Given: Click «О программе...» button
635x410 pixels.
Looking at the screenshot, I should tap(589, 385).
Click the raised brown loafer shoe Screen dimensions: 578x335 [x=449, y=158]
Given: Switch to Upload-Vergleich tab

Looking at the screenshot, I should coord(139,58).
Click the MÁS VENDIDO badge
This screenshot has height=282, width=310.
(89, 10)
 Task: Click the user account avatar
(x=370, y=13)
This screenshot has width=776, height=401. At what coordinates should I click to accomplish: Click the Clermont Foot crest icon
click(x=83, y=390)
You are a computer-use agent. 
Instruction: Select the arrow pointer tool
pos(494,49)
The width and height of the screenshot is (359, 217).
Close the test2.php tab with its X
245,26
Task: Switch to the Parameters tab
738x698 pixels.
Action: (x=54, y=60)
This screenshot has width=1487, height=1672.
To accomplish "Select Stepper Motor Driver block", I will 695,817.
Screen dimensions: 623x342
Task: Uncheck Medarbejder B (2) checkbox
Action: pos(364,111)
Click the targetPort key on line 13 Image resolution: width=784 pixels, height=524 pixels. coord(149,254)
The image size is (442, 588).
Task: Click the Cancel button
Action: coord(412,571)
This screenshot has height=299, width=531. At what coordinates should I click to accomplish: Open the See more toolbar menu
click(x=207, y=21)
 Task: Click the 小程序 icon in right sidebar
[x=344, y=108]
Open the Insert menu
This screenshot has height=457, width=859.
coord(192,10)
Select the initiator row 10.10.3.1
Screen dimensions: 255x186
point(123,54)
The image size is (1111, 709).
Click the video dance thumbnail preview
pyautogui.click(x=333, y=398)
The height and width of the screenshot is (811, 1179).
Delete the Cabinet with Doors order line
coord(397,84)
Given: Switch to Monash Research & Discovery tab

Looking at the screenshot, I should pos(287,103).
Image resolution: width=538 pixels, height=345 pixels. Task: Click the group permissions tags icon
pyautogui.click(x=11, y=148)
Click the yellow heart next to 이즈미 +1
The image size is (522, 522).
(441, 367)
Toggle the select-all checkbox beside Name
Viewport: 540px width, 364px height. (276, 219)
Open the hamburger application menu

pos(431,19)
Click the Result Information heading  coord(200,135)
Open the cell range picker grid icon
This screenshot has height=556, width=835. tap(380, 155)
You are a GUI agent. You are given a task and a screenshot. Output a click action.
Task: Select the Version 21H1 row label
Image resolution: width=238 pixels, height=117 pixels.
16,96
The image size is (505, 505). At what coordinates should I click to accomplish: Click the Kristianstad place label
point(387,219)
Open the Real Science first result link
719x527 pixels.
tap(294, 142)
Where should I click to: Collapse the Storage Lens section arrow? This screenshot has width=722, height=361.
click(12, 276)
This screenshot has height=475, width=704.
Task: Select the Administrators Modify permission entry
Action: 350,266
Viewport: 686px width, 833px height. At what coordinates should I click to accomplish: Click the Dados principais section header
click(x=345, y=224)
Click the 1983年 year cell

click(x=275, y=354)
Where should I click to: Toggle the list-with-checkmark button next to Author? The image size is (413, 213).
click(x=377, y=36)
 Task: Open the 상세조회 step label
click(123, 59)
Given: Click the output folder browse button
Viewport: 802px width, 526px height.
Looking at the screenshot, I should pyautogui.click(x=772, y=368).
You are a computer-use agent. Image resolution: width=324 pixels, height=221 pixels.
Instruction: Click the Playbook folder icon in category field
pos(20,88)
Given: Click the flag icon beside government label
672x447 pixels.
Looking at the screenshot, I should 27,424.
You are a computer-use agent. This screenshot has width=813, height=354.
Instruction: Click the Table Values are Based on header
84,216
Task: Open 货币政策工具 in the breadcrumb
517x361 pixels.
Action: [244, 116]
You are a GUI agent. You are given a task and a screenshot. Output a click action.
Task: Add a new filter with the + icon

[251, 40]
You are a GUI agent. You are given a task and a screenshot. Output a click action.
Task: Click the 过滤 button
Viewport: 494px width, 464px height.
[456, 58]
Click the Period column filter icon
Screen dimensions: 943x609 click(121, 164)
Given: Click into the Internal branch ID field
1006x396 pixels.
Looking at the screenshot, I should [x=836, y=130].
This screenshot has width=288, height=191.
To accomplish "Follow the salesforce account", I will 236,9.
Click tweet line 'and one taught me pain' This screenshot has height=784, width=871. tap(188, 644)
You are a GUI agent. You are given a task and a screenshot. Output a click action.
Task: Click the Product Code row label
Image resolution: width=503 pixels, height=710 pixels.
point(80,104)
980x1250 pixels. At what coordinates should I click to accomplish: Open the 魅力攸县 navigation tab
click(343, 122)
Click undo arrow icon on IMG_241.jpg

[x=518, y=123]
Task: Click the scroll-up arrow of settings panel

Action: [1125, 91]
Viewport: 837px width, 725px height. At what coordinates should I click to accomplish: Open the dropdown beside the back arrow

§ WORK INSTRUCTION
Output an exact copy of the lines beginning at the one that holds "Click tweet line" and running through the final line of the records.

§ SOLUTION FOR THIS PROBLEM
Click tweet line 'and one taught me pain' This screenshot has height=784, width=871. tap(188, 644)
You are a GUI agent. You are given a task and a screenshot. Output a click action.
Task: Click the Product Code row label
Image resolution: width=503 pixels, height=710 pixels.
point(80,104)
980x1250 pixels. At what coordinates should I click to accomplish: Open the 魅力攸县 navigation tab
click(343, 122)
Click undo arrow icon on IMG_241.jpg

[x=518, y=123]
Task: Click the scroll-up arrow of settings panel

Action: [1125, 91]
Viewport: 837px width, 725px height. At what coordinates should I click to accomplish: Open the dropdown beside the back arrow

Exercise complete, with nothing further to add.